Sounds like a proper lawyer is needed (just catching up)
 
@NikiC Well, what would it take to make a change to the license?
Also, what licenses are we talking about here? Two severities of OSS? One proprietary?
 
It's really the same license, just that one does s/PHP/Zend more or less
 
@NikiC So it doesn't sound like it should be to difficult to meld the two
 
@Danack I will reply a bit later once I've woken up fully :)
 
5:03 PM
IANAL, but IIRC you just send a message to everyone and ask if anyone objects, and after a reasonable period that nobody does you just change the license. And if someone does object, you remove their contribution, and then make the change.
 
A better idea might be just have someone meet with someone from Roguewave, and ask them if they would be willing to return all remaining rights Zend (the legal entity) has remaining back to "the PHP group". Obviously clearing up who the PHP group is would be a good idea also....
 
ugh, someone = lawyer. fun!
 
@Danack Roguewave is now perforce
 
Ah, it's held by a corporation
RIP
 
5:04 PM
yeah, not getting involved in that :)
 
Clearly the entire language needs to be re-written in Rust. No more Zend copyright then ;-D (I'm kidding, don't murder me)
 
....they might be willing to negotiate over us not providing a LTS version of 7.x.....
 
A few people are signed up to roguewave.com/events/live-webinars/state-php in a few days
 
5:40 PM
I was outside doing human things ... I can hardly believe z's response, it's ... exactly the same bullshit ...
what do we do now ?
 
What can be done but wait, and seek legal advice?
 
@JoeWatkins we could, i dunno.. Cuddle
 
well that sounds nice and all, but I'm not sure we'll be solving any problems ...

● **THINGS TO DO**
1. Please identify every line of the records that contains the string "height", matching case exactly, and copy each of those lines.
2. Write what comes next in the chat about the PHP license, picking up after its final message.
The chat about the PHP license and the records have nothing to do with each other.

● **AVAILABLE DATA**
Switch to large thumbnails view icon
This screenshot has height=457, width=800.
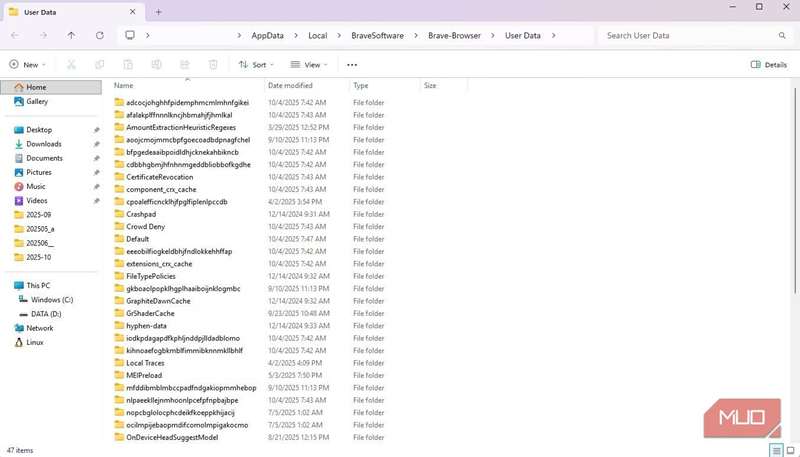tap(790, 451)
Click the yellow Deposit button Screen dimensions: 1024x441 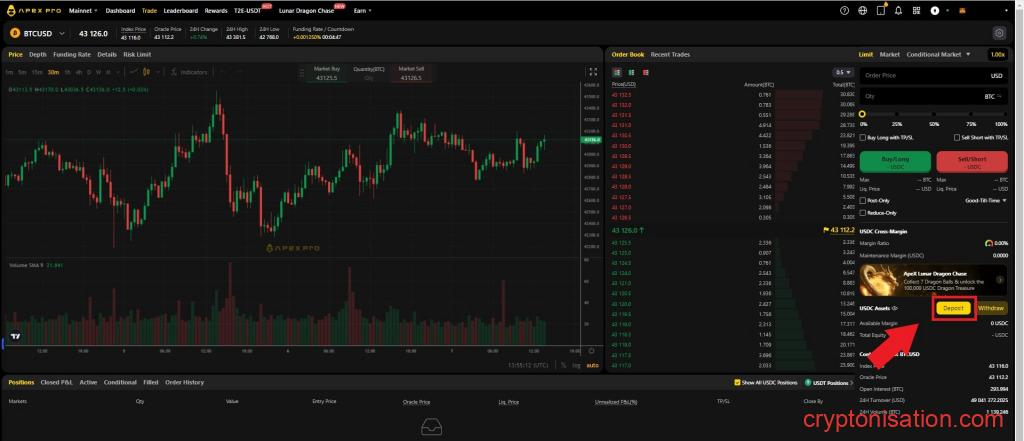[x=953, y=308]
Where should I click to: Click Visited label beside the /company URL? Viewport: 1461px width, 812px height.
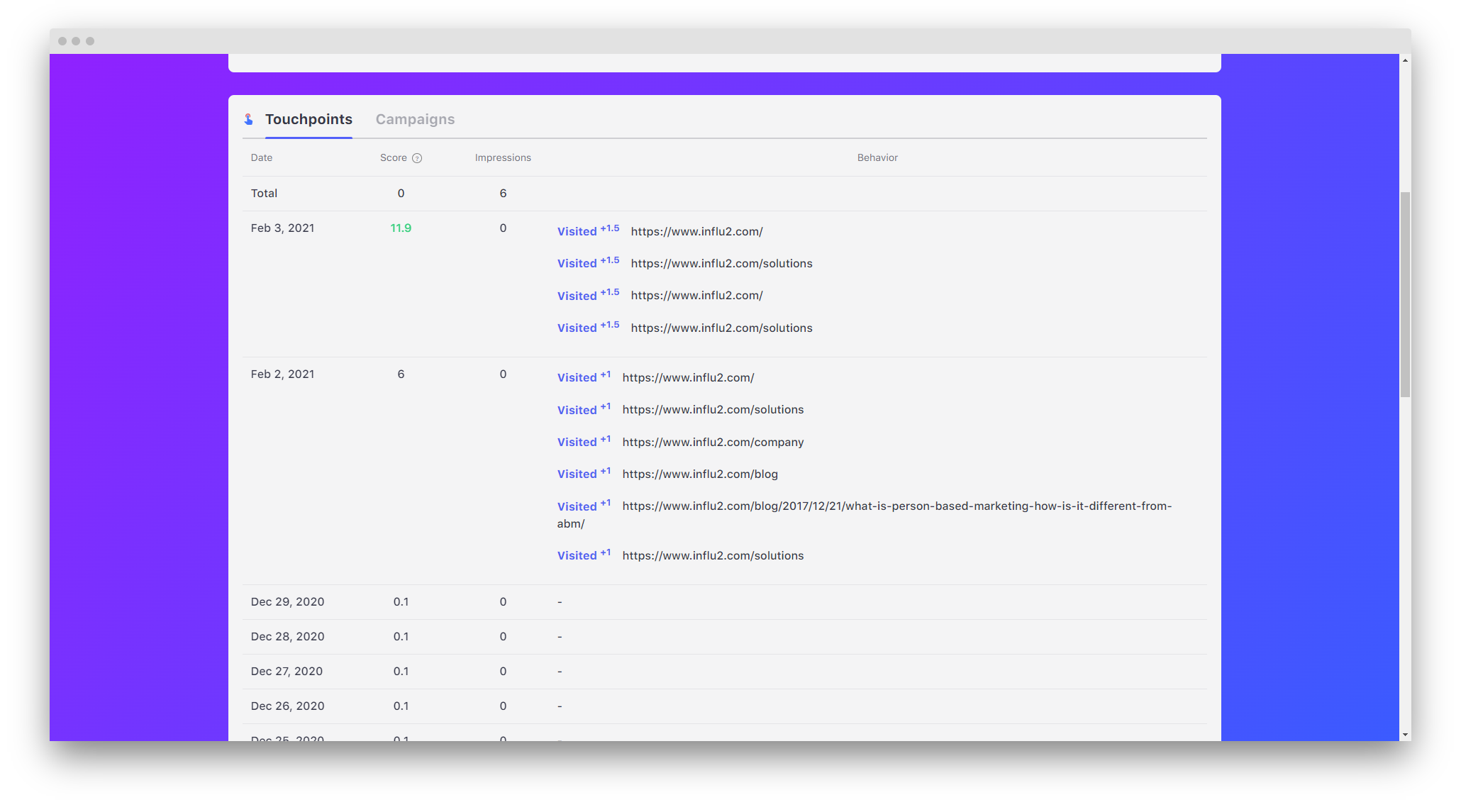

● **SOLVED TASKS**
1.
This screenshot has height=457, width=800.
Where should I click to: Click Visited label beside the /company URL? Viewport: 1461px width, 812px height.

2.
Cuddles = Dopamine boost. Highly desirable given the current situation
 
ah chemicals ... the answer to everything ...
 
5:46 PM
i just read his reply again, your RFCs already changed the RFC process Joe. That is what all the contributors that voted on it agreed on, so it is indeed a mechanism to extend itself. Contrary to what he says the RFC process can or cannot do.

So at this point why not ignore Zeev completly similar to ignoring other non contributors that spam the list.
 
that may be my only strategy, because I have no idea how to deal with him directly ...
it's like he's broken or something ...
 
@JoeWatkins yes, I agree - though I'll have that conversation only in private.
 
lets just you know make RFCs to change the RFC process, discuss them, bring them to vote and go on regardless
 
coming in here, with your reasonable plans, and your reasonable way of thinking ...
 
To be clear, I'm making a final backchannel attempt to persuade him to change behaviour, and also drafting a "disruptive behaviour on internals email RFC". Because I haven't got anything better to do with my time.
 
5:49 PM
I assume the step after that is RFC to excommunicate?
 
through a third party or directly?
 
third party. Pretty sure me emailing him directly is not going to be productive.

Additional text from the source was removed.